La société LFIX qui produit des ampoules connectées a reconnu le 30 janvier 2019 avoir corrigé des failles de sécurité embarrassantes. La découverte de ces failles a été faite par un étonnant pirate

La société LFIX qui produit des ampoules connectées a reconnu le 30 janvier 2019 avoir corrigé des failles de sécurité embarrassantes. La découverte de ces failles a été faite par un étonnant pirate.

Le plus saisissant dans cette affaire n’est pas que l’ampoule LFIX puisse divulguer des codes wifi, c’est la façon dont le « pirate » qui a découvert la faille raconte les coulisses de sa divulgation.

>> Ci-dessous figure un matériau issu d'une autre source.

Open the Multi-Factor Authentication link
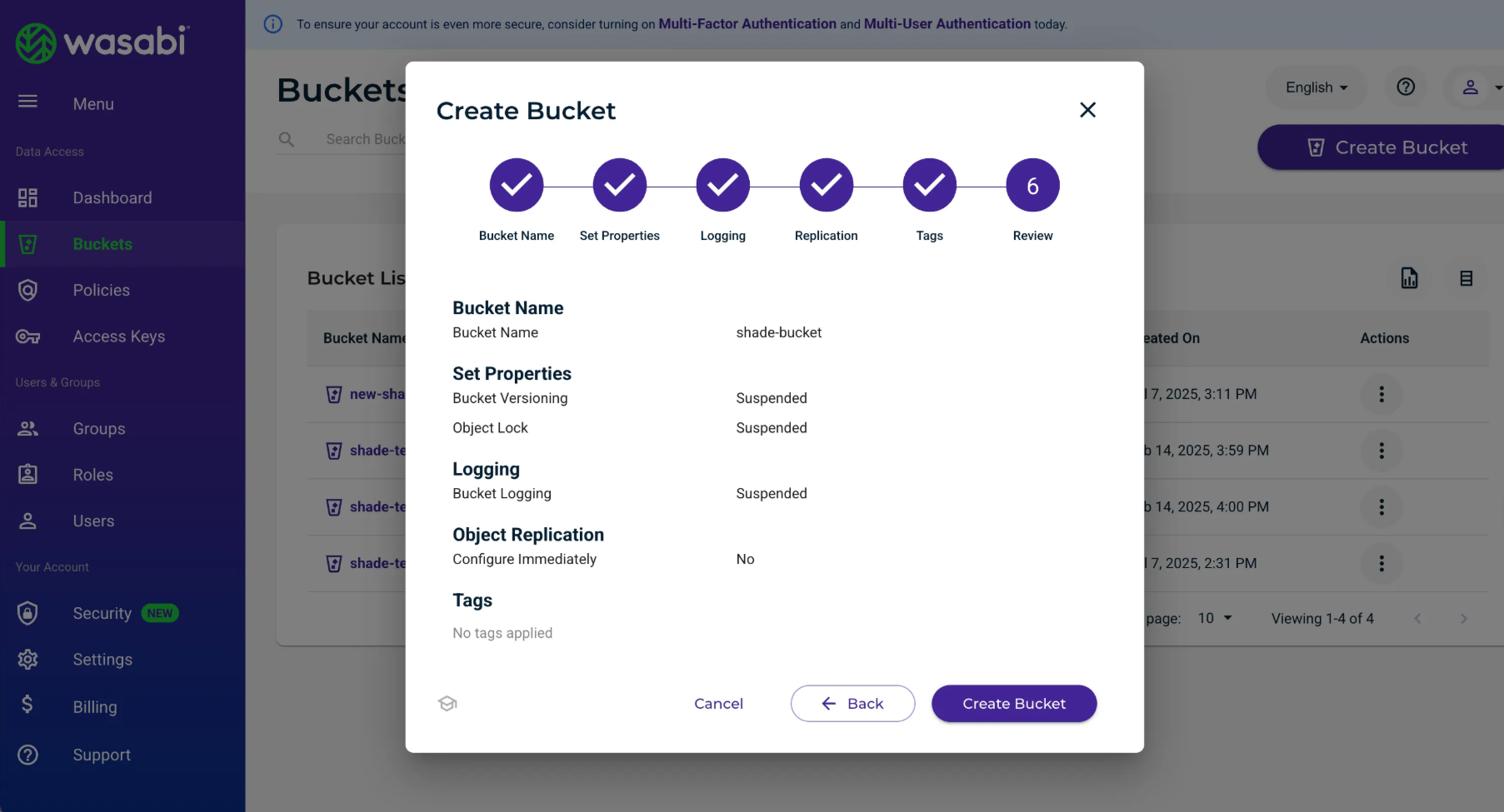Screen dimensions: 1504x812 (747, 24)
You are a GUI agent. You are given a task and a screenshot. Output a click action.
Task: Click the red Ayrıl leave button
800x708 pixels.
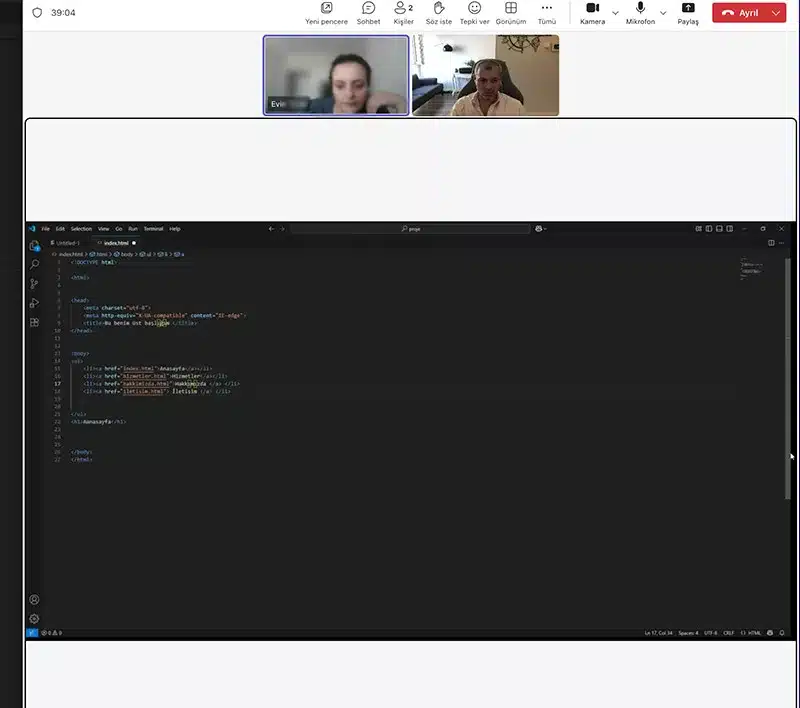740,13
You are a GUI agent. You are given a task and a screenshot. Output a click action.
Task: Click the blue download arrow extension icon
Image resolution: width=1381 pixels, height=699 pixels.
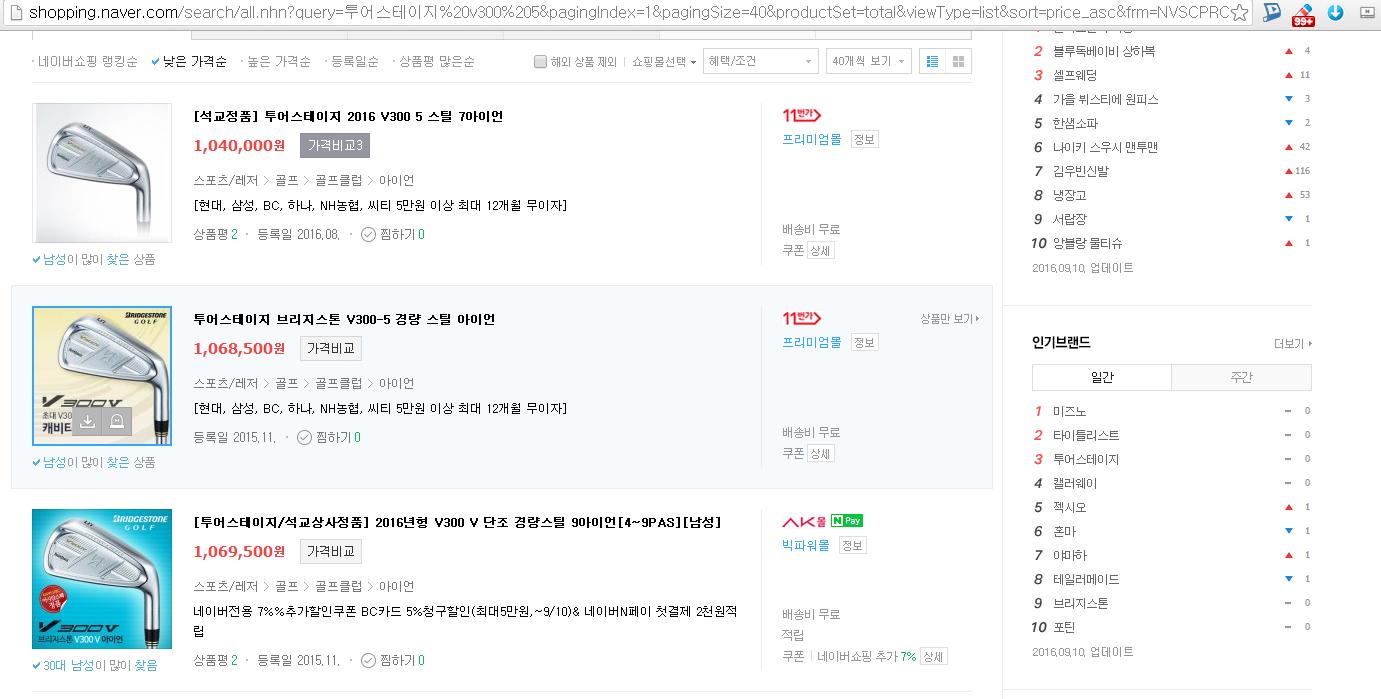pyautogui.click(x=1336, y=13)
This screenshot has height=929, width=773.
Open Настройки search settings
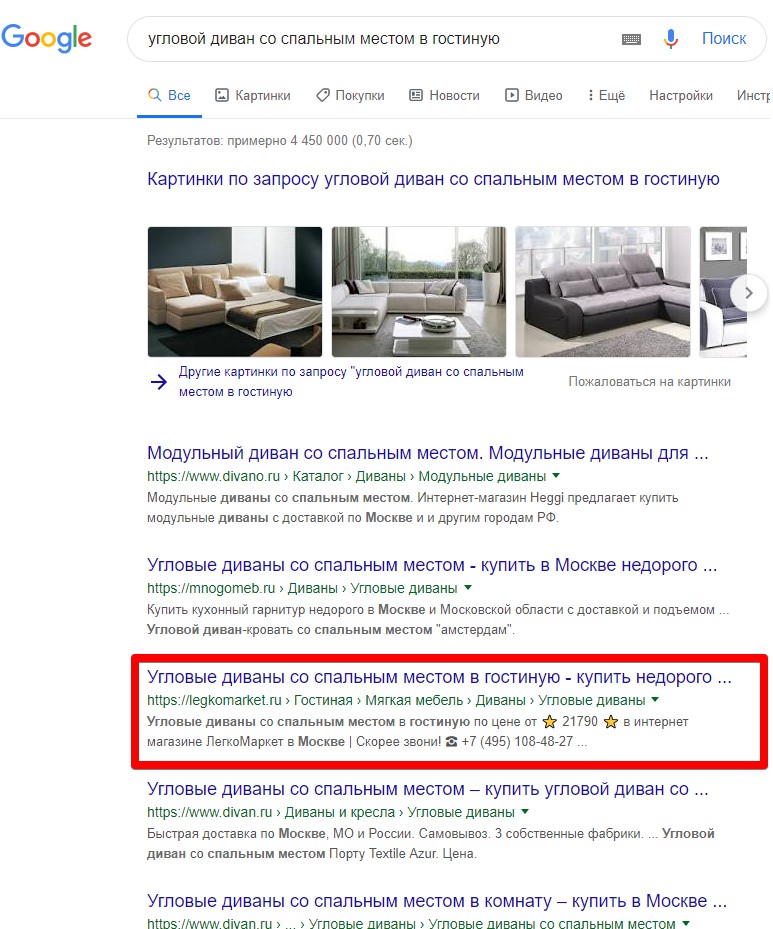pyautogui.click(x=681, y=95)
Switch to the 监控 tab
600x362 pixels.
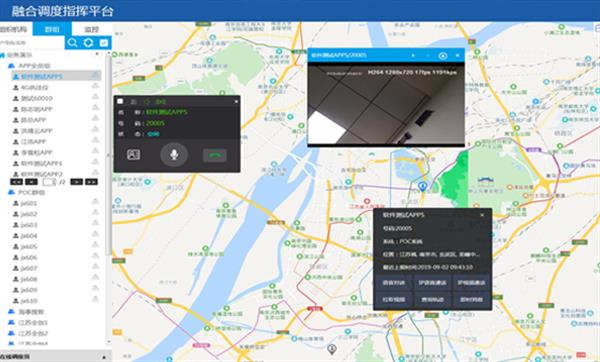[x=91, y=29]
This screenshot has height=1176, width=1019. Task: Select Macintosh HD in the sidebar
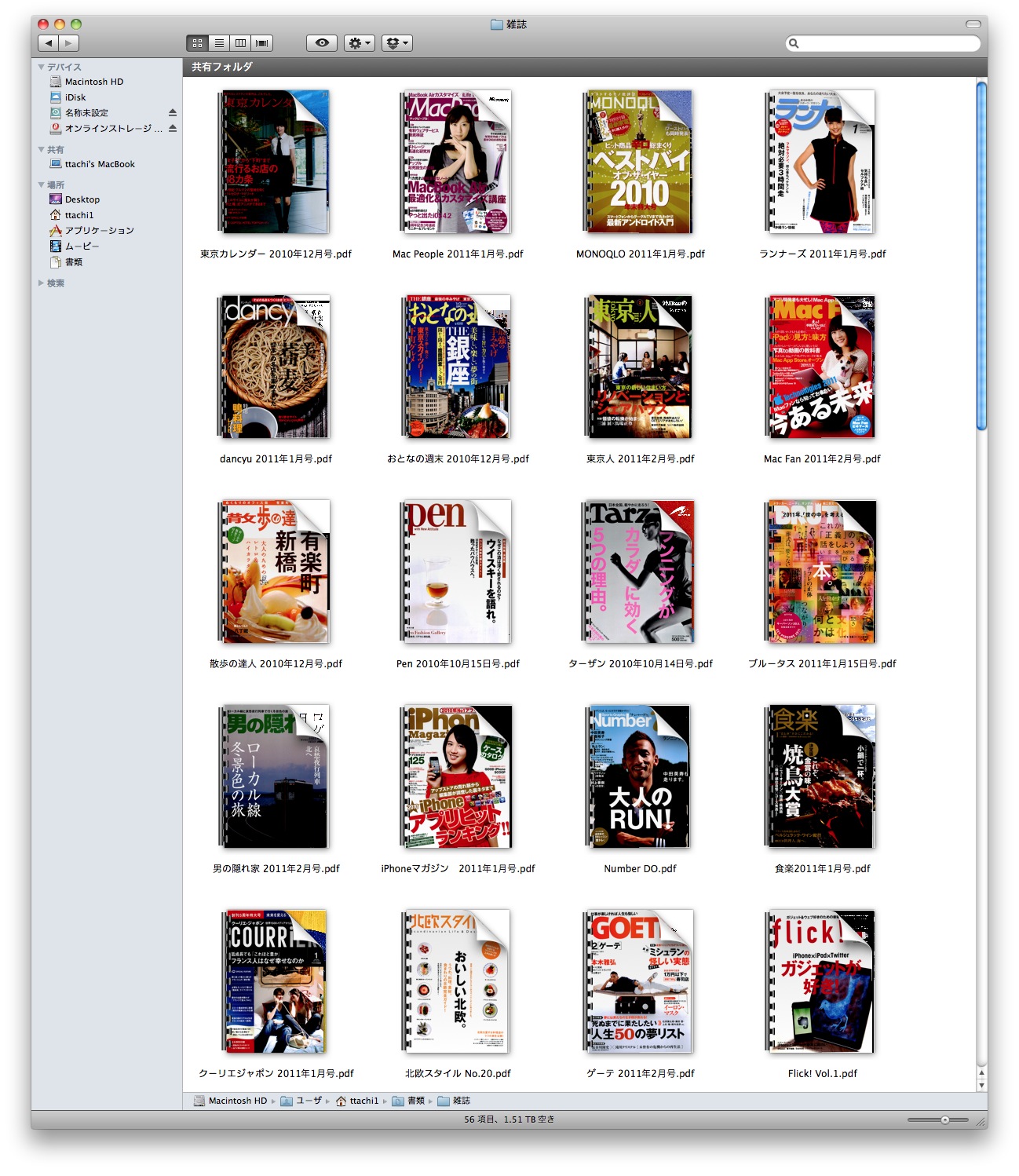(93, 82)
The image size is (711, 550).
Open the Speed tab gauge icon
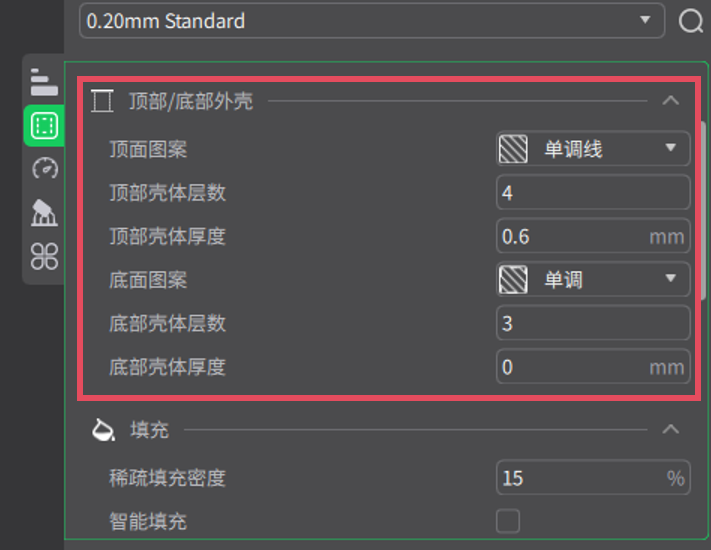coord(44,168)
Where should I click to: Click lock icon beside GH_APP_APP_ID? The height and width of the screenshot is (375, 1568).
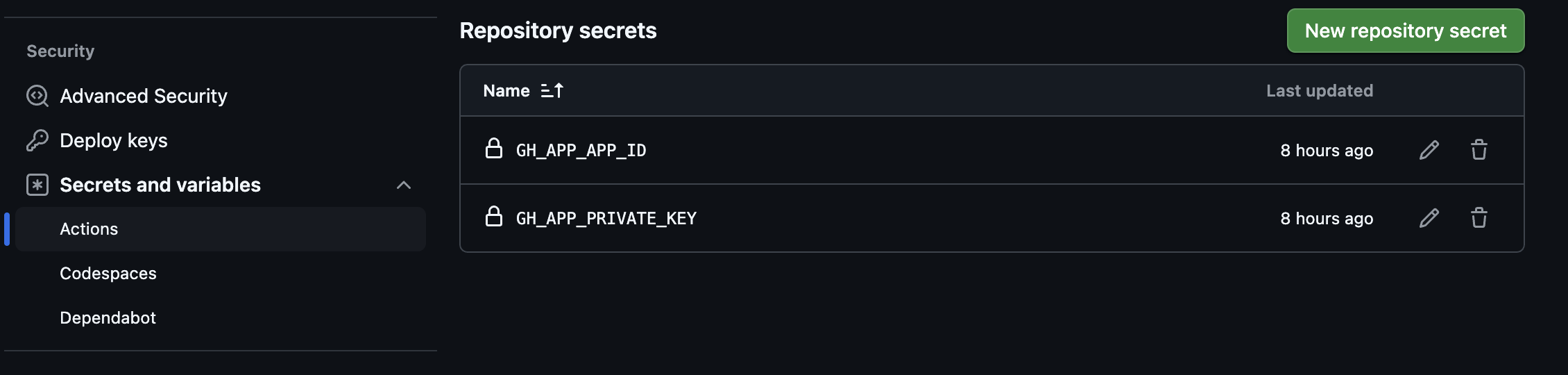pyautogui.click(x=493, y=149)
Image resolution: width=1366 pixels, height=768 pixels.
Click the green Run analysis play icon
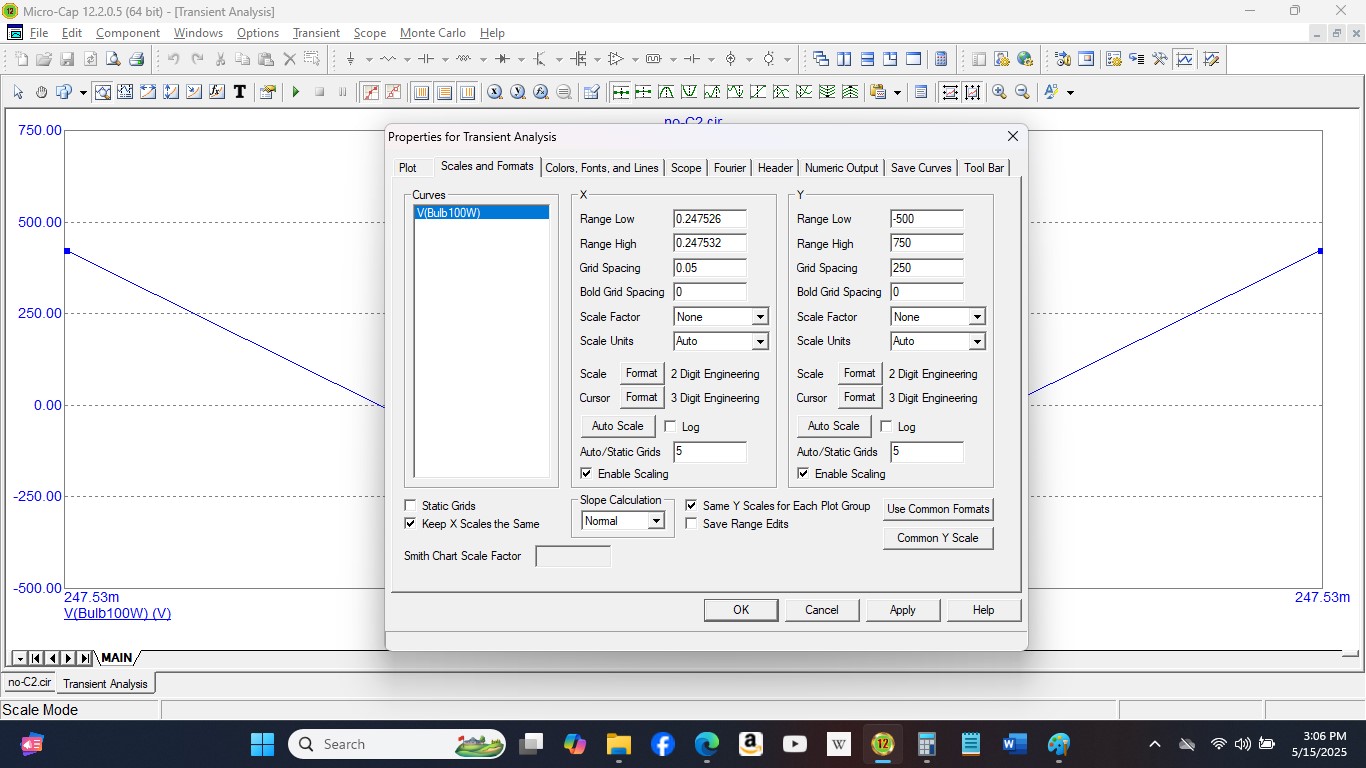coord(296,92)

Des mots secs, froids, sur le fond blanc des pages de son blog : presque du polar.

Fiat lux

Le problème avec un produit tel qu’une ampoule, c’est qu’il est un peu symbolique. C’est quand même l’objet dont jaillit la lumière. Quand on prétend lui adjoindre rien moins que de ‘l’intelligence », on génère forcément des attentes immenses.

Or, il se trouve que même chez les ampoules, on progresse pas à pas. Et il faut parfois faire face à des soucis. Le dernier en date est de l’ordre de la faille de sécurité. Il est survenu chez LFIX qui fabrique des ampoules intelligentes.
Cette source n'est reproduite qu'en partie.